[Start Given passage]

[kwlug-disc] Scraping Facebook

Darcy Casselman dscassel at gmail.com
Tue Dec 5 16:21:59 EST 2017


"Scraping" usually refers to getting data out of the HTML UI, not
necessarily an API. It would be great if Facebook provided a nice API, or
an RSS feed, but it doesn't and it won't.

Scraping HTML is a pain in the as and incredibly fragile, but you can do
it. It does get harder when most pages these days are rendered by
Javascript, and not simply handed to you buy an HTTP request. But if you've
got the time and persistence, you could emulate a browser, run all the
Javascript and then scrape the resulting HTML to get your data.

And then you begin the cat and mouse game of fixing your script every time
Facebook changes their pages/scripts to prevent you from doing this. But
again, if you have the time and persistence, you can do this.

Then you need to have the cash and lawyers for the inevitable lawsuits.

[End Given passage]

- [What to work on]
1. From the post on scraping Facebook, copy the text between "Darcy Casselman dscassel" and "get your data.", inclusive.
2. Translate this sentence from the post on scraping Facebook into Spanish: "Then you need to have the cash and lawyers for the inevitable lawsuits."

[Start Data block]

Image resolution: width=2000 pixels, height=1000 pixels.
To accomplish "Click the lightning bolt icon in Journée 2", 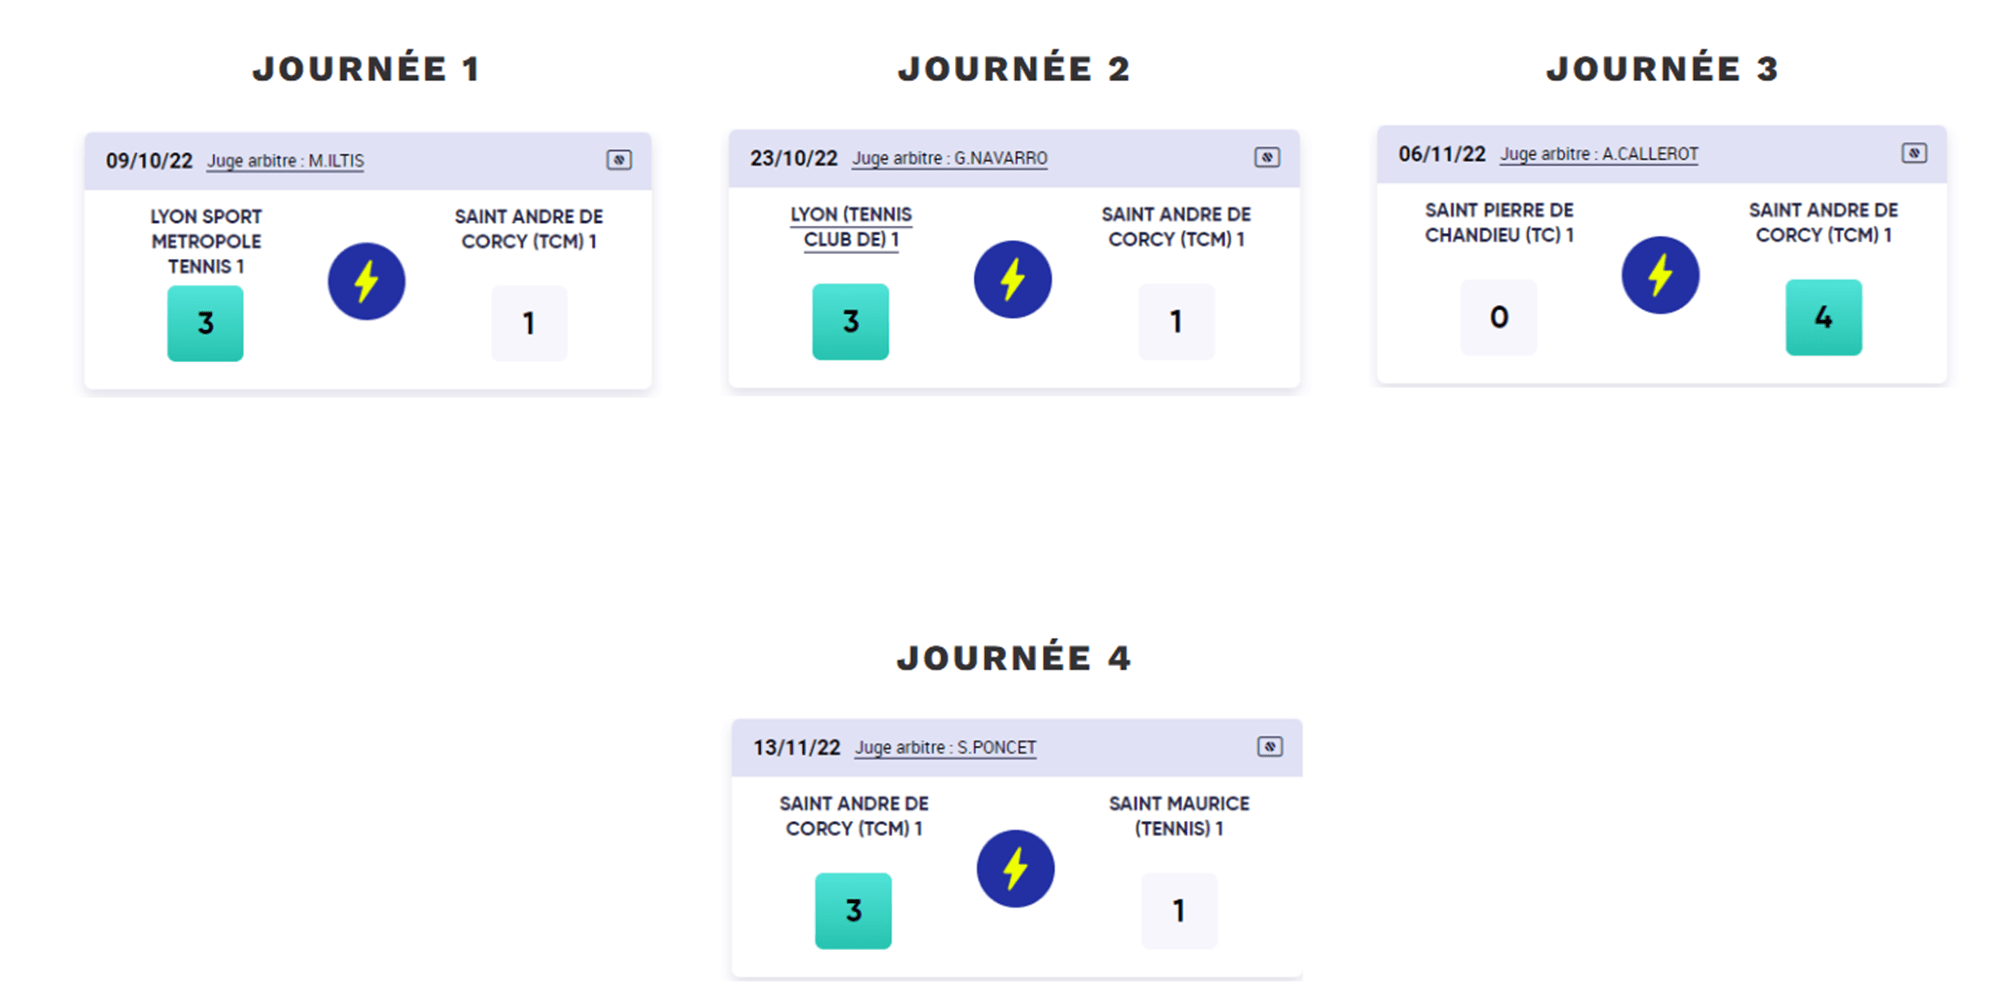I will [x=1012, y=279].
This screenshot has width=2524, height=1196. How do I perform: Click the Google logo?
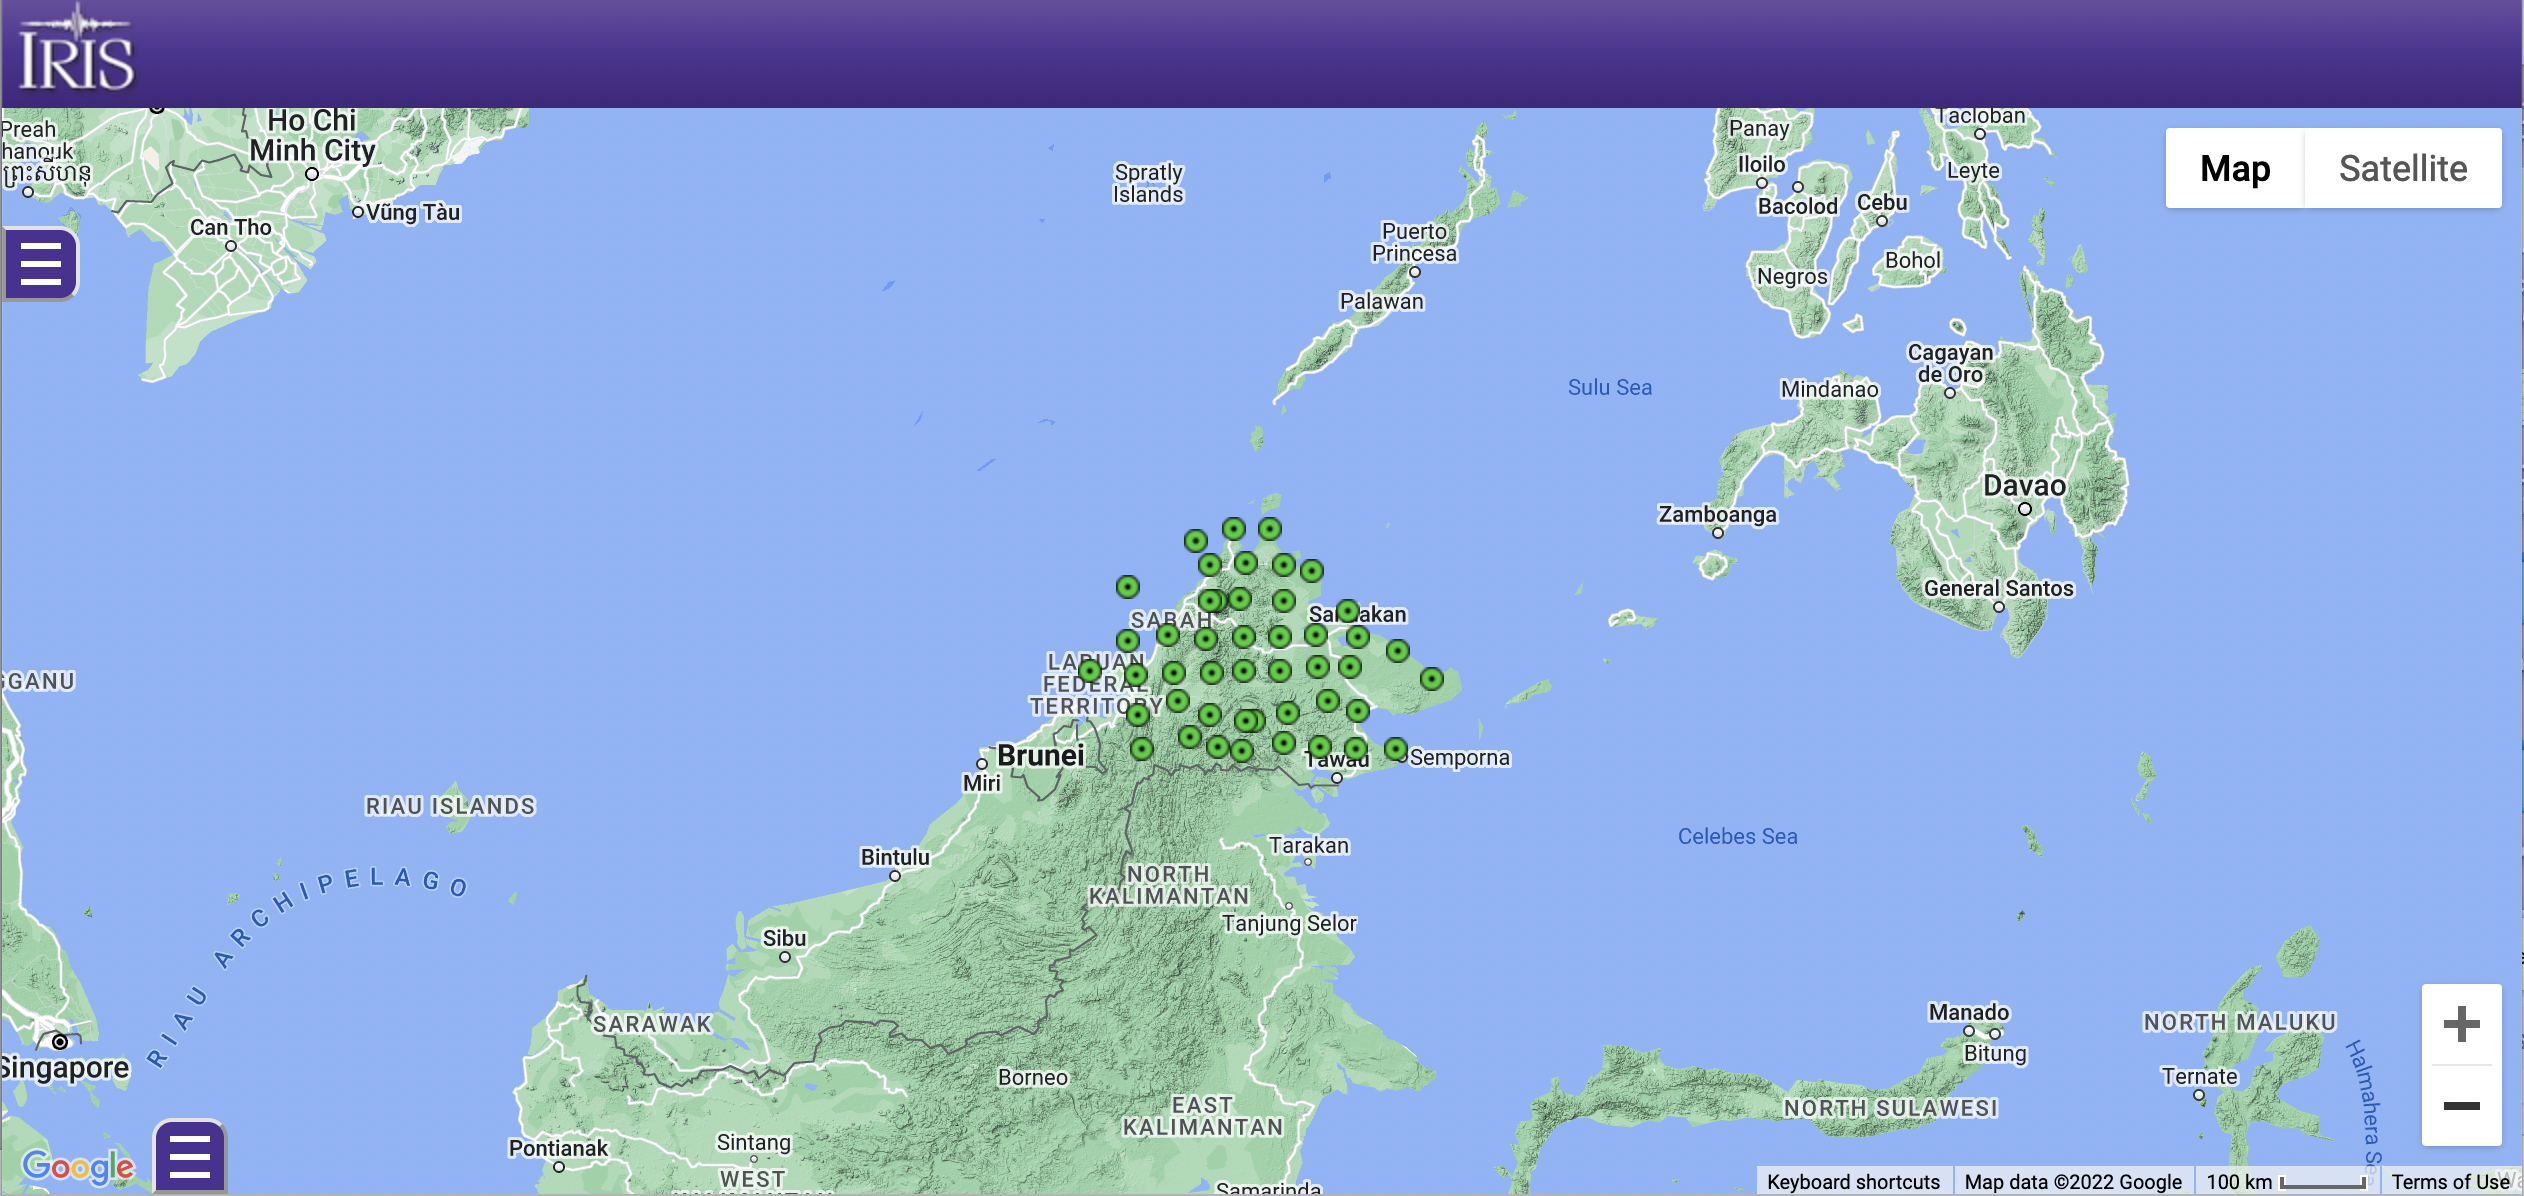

[End Data block]

- [Expected outputs]
1.
Darcy Casselman dscassel at gmail.com
Tue Dec 5 16:21:59 EST 2017


"Scraping" usually refers to getting data out of the HTML UI, not
necessarily an API. It would be great if Facebook provided a nice API, or
an RSS feed, but it doesn't and it won't.

Scraping HTML is a pain in the as and incredibly fragile, but you can do
it. It does get harder when most pages these days are rendered by
Javascript, and not simply handed to you buy an HTTP request. But if you've
got the time and persistence, you could emulate a browser, run all the
Javascript and then scrape the resulting HTML to get your data.

2. Luego necesitas tener el dinero y los abogados para las inevitables demandas.